▶ **EXERCISE PROMPT**
Copy every line that holds the string "will" from the data below.

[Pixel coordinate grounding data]
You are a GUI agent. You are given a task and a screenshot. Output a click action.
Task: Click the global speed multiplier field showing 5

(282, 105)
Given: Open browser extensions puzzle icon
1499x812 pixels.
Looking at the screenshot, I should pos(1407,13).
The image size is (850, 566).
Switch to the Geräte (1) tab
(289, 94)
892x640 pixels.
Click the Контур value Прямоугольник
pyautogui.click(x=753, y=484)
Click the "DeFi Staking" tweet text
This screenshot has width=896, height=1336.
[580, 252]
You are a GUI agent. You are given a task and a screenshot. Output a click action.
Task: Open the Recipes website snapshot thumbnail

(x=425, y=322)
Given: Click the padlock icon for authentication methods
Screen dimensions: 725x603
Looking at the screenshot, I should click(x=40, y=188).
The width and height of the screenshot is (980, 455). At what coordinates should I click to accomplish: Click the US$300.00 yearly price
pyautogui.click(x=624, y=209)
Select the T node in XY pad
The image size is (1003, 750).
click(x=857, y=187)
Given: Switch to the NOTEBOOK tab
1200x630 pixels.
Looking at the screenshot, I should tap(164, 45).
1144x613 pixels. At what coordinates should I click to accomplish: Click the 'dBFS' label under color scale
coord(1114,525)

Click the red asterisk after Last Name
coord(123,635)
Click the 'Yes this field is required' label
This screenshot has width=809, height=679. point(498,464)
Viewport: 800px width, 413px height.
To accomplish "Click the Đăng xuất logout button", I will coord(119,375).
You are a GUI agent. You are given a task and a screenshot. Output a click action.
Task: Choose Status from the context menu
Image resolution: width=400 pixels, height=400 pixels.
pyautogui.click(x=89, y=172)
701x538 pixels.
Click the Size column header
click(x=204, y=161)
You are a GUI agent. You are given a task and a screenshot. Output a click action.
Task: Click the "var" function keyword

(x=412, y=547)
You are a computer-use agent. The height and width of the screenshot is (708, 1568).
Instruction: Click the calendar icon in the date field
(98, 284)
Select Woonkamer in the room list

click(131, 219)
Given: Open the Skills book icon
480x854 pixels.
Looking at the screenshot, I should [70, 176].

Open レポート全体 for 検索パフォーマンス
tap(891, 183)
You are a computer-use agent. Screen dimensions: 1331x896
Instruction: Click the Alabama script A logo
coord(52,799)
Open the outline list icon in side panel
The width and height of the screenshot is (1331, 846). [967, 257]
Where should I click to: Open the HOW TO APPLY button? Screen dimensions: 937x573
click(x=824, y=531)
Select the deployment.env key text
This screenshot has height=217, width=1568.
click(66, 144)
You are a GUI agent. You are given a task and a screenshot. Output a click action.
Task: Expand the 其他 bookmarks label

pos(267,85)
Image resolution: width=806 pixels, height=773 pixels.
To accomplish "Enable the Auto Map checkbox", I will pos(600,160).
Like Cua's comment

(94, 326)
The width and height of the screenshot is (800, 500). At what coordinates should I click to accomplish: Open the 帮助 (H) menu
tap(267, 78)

▶ **SOLUTION FOR THIS EXERCISE**
To accomplish "Click the Đăng xuất logout button", I will coord(119,375).
To accomplish "Enable the Auto Map checkbox", I will pos(600,160).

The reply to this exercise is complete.